◆ SELECTED EXTRACT ◆
AVI GLOBAL TRUST PLC
Monthly Update
AVI Global Trust plc (the "Company") presents its Update, reporting performance figures for the month ended 30 November 2022.
This Monthly Newsletter is available on the Company's website at:
https://www.assetvalueinvestors.com/agt/content/uploads/2022/12/AGT-November-2022-1.pdf
Performance Total Return
This investment management report relates to performance figures to 30 November 2022.
|
Month |
Fiscal Yr* to date |
Calendar Yr to date |
AGT NAV1 |
7.0% |
9.6% |
-4.6% |
MSCI ACWI Ex US2 |
8.1% |
7.9% |
-3.7% |
MSCI ACWI1 |
4.2% |
7.1% |
-3.3% |
1 |
Source: Morningstar. All NAV figures are cum-fair values. |
2 |
From 1st October 2013 the lead benchmark was changed to the MSCI ACWI ex US (£) Index. The investment management fee was changed to 0.7% of net assets and the performance related fee eliminated. |
* All return figures in GBP. AVI Global Trust financial year commences on the 1st October. All figures published before the fiscal results announcement are AVI estimates and subject to change. |
Manager's Comment
AVI Global Trust (AGT)'s NAV increased by +7.0% in November. Performance was broad-based as markets rallied following better than expected US October inflation data, which was released near the start of the month and has seen investor expectations for the pace and peak of interest rate rises decline. Such a risk-on environment has seen discounts start to narrow, with the portfolio weighted average discount moving from 36.7% to 32.9% over the month.

◆ RECORD EXTRACTS ◆

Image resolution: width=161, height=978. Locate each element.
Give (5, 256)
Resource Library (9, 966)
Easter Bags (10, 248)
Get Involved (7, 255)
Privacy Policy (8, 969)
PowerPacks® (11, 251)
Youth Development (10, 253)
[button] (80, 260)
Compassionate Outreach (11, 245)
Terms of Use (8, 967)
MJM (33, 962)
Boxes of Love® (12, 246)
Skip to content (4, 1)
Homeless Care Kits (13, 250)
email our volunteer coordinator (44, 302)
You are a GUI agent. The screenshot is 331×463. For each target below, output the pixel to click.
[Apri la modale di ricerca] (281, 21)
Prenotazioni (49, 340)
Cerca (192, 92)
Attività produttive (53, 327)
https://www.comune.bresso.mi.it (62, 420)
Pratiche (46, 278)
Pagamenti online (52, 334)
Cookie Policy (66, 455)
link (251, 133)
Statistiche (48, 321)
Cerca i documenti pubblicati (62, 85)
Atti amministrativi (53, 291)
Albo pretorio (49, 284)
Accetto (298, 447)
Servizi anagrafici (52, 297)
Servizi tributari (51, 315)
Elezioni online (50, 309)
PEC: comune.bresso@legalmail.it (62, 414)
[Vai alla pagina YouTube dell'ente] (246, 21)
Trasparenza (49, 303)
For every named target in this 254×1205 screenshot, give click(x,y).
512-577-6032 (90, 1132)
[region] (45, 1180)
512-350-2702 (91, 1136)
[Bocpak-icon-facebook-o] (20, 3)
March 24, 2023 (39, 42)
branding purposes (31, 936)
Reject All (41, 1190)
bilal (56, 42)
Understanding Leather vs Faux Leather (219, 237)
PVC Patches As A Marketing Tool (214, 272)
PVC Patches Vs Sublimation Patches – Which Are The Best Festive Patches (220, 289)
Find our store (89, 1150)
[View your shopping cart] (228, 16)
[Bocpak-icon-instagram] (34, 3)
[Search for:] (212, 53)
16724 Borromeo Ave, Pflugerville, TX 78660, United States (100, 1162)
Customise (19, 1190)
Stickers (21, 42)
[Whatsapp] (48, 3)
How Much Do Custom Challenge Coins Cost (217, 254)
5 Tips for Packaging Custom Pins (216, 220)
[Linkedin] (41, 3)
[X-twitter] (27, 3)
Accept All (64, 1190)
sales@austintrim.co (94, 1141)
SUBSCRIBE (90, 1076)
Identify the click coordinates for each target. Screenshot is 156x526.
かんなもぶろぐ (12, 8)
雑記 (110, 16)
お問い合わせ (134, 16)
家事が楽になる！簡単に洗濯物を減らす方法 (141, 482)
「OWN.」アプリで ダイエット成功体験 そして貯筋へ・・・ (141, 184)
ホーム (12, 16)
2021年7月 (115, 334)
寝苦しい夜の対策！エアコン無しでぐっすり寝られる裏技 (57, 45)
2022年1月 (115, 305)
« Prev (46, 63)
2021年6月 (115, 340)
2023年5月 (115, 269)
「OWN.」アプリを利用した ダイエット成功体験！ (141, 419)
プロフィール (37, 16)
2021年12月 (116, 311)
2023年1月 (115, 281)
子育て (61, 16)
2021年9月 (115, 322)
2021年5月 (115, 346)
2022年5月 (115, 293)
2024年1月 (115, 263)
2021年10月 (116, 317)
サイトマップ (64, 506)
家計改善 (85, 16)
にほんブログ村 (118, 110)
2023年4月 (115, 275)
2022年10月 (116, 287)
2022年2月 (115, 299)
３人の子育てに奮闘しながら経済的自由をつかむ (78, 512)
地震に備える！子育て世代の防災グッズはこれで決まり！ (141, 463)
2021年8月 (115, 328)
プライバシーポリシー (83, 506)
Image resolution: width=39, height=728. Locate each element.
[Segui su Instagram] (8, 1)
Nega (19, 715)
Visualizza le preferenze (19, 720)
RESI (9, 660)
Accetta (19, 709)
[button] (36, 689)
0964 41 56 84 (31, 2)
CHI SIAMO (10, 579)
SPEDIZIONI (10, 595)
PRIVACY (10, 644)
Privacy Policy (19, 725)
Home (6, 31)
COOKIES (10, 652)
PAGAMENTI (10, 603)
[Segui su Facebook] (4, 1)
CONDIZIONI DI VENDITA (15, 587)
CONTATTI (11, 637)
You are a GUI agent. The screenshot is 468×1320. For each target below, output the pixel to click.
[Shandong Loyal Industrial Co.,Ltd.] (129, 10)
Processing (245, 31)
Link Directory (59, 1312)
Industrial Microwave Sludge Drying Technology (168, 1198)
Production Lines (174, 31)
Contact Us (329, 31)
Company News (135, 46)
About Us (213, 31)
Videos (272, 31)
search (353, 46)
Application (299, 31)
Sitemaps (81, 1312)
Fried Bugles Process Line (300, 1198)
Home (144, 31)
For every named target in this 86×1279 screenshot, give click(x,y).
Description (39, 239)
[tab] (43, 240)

◆ AIM 1 ◆
Name every time period over which the AVI Global Trust monthly update reports returns in its table.
◆ AIM 2 ◆
Carry the manager's comment in the AVI Global Trust monthly update forward from its last sentence.

◆ EXPECTED ANSWER 1 ◆
Month; Fiscal Yr to date; Calendar Yr to date

◆ EXPECTED ANSWER 2 ◆
EXOR was the most meaningful contributor to returns over the month. The shares rose +10%, as a +6% increase in the NAV was boosted by a narrowing of the discount from 44% to 42%. Since early September when the discount hit 50% shares in EXOR have rallied +25%.
Ferrari (32% of NAV), Stellantis (22%) and CNH Industrial (19%) returned +6%, +9% and +17%, respectively. During the month all three companies reported Q3 results that were ahead of consensus expectations, with both Ferrari and CNH raising full year guidance alongside their results.
CNH in particular continues to perform well in its maiden year as a more streamlined agricultural (AG) equipment company, following the spin-off of truck maker Iveco at the start of the year. For the third quarter industrial sales grew +29% and operating profit by +60%. Gross and operating margins expanded by +260bps and +270bps respectively, with very strong price realisations more than off-setting increased product input costs. This is in keeping with performance earlier in the year, and further reiterates the material pricing power of the AG division, which benefits from low levels of dealer inventory, a powerful dealer network and relatively strong farm incomes. With the acquisition of Ag-Tech company Raven last year, CNH are taking steps to narrow the technological gap versus Deere, the #1 player in the oligopolistic industry. In turn there is room for the valuation differential to narrow further, with CNH trading at 10.4x next year's earnings compared with Deere on 15.7x. CNH are transitioning to US reporting standards and there are reports that the company might move to a sole US listing, which should further help in this regard. Combined with the Iveco spin earlier in the year, this is indicative of corporate actions EXOR take to unlock hidden value in its portfolio companies.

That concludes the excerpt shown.